Had my son with me today. He has practiced 16 years, since he was 5. This gave me a chance to begin to show people how to take proper ukemi. After class I asked for his critique. He suggested I work more on how to take ukemi. How a good, firm grasp, flexibility and staying in contact with nage is a way to remain safe and maintain some level of control. I’ll have to try to work on this at least once a week.
NOTE: [I]Met with the program staff after class. I talked about how what and how I am teaching has changed since I first started. I am working more on breathing, relaxing to center and maintaining that relaxation through out a technique. I also mentioned the issue of vulnerability that came out on Wednesday. They thought that this was a major point to work on. The way they described it; with most people 95% of social interactions do not make them feel vulnerable, they may feel vulnerable in 1%, with people with PTSD they may feel vulnerable 95% of the time. Most of what the ward 8 program and the staff does is working with the vets in recognizing and dealing with these feeling of vulnerability.

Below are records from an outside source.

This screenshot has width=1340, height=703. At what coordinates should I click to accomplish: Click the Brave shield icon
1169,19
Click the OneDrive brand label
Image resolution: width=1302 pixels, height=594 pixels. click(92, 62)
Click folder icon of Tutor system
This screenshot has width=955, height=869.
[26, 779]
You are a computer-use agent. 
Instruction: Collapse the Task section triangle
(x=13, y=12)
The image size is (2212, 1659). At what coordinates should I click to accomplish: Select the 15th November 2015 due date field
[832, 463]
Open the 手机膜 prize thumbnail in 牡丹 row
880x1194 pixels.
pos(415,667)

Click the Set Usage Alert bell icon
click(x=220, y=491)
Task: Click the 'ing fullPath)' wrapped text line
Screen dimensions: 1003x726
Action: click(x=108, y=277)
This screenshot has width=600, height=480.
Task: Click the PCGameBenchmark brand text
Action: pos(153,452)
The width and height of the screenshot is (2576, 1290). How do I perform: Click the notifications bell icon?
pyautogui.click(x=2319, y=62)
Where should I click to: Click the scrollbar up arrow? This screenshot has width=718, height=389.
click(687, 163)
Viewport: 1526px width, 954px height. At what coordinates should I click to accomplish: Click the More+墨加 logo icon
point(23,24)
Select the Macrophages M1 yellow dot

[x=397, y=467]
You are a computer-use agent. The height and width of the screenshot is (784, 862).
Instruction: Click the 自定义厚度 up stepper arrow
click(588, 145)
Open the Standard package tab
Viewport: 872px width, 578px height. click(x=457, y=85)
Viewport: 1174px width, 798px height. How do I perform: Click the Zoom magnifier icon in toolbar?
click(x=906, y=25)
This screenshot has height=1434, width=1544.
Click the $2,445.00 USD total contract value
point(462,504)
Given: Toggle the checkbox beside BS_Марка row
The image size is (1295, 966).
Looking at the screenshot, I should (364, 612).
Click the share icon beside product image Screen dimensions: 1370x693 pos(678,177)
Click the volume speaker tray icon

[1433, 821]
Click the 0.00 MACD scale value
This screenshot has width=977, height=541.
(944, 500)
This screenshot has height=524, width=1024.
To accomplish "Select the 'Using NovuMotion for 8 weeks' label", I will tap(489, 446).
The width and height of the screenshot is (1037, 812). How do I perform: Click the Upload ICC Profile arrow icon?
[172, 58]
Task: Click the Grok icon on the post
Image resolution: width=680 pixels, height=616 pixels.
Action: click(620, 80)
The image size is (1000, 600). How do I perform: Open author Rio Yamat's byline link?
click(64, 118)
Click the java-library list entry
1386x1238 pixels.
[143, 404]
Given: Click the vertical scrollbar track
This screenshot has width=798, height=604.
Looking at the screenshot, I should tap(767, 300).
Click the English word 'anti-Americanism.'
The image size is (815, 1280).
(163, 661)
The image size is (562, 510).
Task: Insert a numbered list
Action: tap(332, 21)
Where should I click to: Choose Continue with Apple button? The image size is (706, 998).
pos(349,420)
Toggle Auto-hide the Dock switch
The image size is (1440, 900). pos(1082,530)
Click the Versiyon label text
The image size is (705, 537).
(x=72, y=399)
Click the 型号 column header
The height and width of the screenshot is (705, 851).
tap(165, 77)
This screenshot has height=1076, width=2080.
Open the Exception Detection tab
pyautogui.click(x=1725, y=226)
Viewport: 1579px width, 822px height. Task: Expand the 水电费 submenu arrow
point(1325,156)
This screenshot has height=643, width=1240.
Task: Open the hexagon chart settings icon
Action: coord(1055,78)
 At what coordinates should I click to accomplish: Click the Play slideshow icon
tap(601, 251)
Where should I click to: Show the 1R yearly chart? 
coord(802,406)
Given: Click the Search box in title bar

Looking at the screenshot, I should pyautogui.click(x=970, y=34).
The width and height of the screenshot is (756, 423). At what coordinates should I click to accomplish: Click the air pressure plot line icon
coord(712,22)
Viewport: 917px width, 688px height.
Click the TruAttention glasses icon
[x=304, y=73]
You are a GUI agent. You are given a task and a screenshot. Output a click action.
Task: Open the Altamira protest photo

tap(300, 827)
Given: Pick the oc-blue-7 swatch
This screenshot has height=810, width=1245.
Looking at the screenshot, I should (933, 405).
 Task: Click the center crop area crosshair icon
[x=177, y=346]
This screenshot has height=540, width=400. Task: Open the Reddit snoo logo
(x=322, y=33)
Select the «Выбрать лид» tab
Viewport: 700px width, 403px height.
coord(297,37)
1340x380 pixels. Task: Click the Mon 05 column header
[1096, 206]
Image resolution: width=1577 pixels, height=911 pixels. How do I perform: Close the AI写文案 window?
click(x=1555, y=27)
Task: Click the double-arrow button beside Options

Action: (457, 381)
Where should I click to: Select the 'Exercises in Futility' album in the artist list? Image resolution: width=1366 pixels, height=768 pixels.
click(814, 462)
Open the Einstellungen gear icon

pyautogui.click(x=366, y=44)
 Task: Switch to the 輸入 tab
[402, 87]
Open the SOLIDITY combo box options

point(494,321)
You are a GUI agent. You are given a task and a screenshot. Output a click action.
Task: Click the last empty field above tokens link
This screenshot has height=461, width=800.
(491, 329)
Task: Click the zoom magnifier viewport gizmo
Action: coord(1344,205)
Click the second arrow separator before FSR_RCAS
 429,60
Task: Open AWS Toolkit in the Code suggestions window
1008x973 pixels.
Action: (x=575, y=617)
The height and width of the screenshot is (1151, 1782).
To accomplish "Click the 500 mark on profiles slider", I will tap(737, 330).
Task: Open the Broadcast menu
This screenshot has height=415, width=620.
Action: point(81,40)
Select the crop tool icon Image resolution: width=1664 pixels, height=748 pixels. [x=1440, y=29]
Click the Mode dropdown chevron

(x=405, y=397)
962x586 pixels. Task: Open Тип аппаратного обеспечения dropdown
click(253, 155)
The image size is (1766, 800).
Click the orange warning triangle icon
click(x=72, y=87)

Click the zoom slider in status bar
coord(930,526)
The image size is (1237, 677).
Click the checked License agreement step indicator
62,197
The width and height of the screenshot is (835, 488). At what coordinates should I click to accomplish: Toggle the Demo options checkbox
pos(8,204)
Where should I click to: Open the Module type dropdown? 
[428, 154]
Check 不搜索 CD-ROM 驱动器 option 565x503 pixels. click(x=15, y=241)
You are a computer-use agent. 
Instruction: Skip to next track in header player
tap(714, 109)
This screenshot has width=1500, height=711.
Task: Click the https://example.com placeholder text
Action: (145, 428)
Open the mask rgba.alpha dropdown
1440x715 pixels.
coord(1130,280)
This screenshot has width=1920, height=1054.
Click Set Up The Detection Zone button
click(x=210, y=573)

The emphasis is that feelings of vulnerability may be valid, but that what are needed are ways, techniques for dealing with the situation constructively, not internalizing it, or kneejerking into a habitual, but not necessarily effective response.
Suggestions from the staff were: that I discuss the philosophy, the assertive but non-aggressive nature of Aikido, that I ask them what their feelings are when they are grabbed at the start of a technique and how do those feelings change as they breath/relax/center, and how they feel when they successfully complete a technique, i.e. gain and retain control of a situation in which they were vulnerable.
I explained how some of those things were learned kinesthetically, a very powerful learning process which has a definite, if covert impact on emotional as well as intellectual processes. I agreed, that given the short time vets were in the program, it could be beneficial to reinforce the kinesthetic learning with a bit more verbal explanation. I pointed out that staff could also refer to the basics of Aikido in helping someone to better understand the emotional/intellectual work done in other parts of the program. For example; “If you take a breath and relax to your center, how might it make you feel in this situation of vulnerability?” or “ How could you do an enter and turn to better deal with this?”
I am really glad that so many staff participate in my classes. I think it helps in their relationship with the guys, and wilol hopefully give them usefull tools in working with them in other milieus. I am going to try to get more staff to work directly with the guys, especially the women staff. Their Aikido is getting quite good.
I am beginning to feel like I'm giving the vets something more than a fun bit of exercise. The meeting with the staff, while not a formal evaluation, reenforced this.
(Original blog post may be found here (http://ptsd-veterans.blogspot.com/2009/12/making-progress.html).)
12-18-2009, 05:21 PM
I love reading your updates and think you are on the right track with your focus.